In order to keep the estate in their hands, they needed an heir. Because Mr Talmann was impotent, they used Mr Neville as a stud. Mr Herbert was murdered at the site where Mr Neville is murdered. (In the original treatment, Mr Herbert is murdered on his return on the 12th day and the site was vetoed as a painting site, because it was instead to be used as a murder site.)

== Background ==
The film was inspired when Greenaway, who trained as an artist before becoming a filmmaker, spent three weeks drawing a house near Hay-on-Wye while holidaying with his family. Much like Mr Neville in the final film, every day he would work on a particular view at a set time, to preserve the lighting effects while sketching from day to day. The hands shown drawing in the film are Greenaway's own, as are the completed drawings.

- [Data section]:
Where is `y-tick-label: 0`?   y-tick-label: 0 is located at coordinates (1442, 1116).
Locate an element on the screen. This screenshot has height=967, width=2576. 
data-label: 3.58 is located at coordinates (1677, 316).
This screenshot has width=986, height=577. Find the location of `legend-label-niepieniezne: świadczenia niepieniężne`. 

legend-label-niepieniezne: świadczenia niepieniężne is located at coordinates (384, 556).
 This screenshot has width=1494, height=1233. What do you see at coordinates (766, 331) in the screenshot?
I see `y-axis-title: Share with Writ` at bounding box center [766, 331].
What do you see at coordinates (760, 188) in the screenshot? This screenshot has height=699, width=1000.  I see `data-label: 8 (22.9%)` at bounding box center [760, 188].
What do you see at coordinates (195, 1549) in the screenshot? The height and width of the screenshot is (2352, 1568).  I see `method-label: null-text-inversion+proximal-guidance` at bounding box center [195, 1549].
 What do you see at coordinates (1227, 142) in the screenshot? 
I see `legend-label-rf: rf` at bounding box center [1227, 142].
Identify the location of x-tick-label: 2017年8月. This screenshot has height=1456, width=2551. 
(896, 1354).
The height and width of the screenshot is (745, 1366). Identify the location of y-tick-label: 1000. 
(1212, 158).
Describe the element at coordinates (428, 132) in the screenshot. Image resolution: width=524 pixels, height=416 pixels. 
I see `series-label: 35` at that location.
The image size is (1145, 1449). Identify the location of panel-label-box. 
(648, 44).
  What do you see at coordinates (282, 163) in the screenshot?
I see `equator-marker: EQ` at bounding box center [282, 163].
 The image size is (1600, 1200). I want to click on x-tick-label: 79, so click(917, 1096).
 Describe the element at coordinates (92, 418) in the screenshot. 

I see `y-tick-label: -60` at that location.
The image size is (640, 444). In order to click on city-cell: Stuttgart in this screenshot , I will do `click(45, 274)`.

- [Instructions]:
[1] Give again the part of the passage about Greenaway's film that opens with the words containing "In order to" and closes with "the completed drawings.", replacing "Mr Neville" with "the draughtsman".
[2] Write the next part of the passage about Greenaway's film, picking up after its last sentence.
The lines have nothing to do with the passage about Greenaway's film.

- [Answers by item number]:
[1]
In order to keep the estate in their hands, they needed an heir. Because Mr Talmann was impotent, they used the draughtsman as a stud. Mr Herbert was murdered at the site where the draughtsman is murdered. (In the original treatment, Mr Herbert is murdered on his return on the 12th day and the site was vetoed as a painting site, because it was instead to be used as a murder site.)

== Background ==
The film was inspired when Greenaway, who trained as an artist before becoming a filmmaker, spent three weeks drawing a house near Hay-on-Wye while holidaying with his family. Much like the draughtsman in the final film, every day he would work on a particular view at a set time, to preserve the lighting effects while sketching from day to day. The hands shown drawing in the film are Greenaway's own, as are the completed drawings.

[2]
Having received funding from the British Film Institute's Production Board for his films The Falls and A Walk Through H: The Reincarnation of an Ornithologist, Greenaway originally requested a modest £60,000 to make the film, and planned to shoot on black-and-white 35mm film and print on to colour stock to “find a visual equivalent for the black and white world the film’s main character draws in black on white paper”. Peter Sainsbury, head of the Production Board, had encouraged Greenaway to develop a feature film and reflected that when he read the script “it was as though Greenaway had been waiting for the BFI to catch up with him, so accomplished was its narrative, its characters and its themes.” The film was the first co-production between the British Film Institute and the newly-established Channel 4, with both providing £150,000 of funding.

The original cut of the film was about three hours long. The opening scene was about 30 minutes long and showed each character talking, at least once, with every other character. Possibly to make the film easier to watch, Greenaway edited it to 103 minutes. The opening scene is now about 10 minutes long and no longer shows all the interactions among all of the characters. Some anomalies in the longer version film are deliberate anachronisms: the depiction of the use of a cordless phone in the 17th century and the inclusion on the walls of the house of paintings by Greenaway in emulation of Roy Lichtenstein which are partly visible in the released version of the film.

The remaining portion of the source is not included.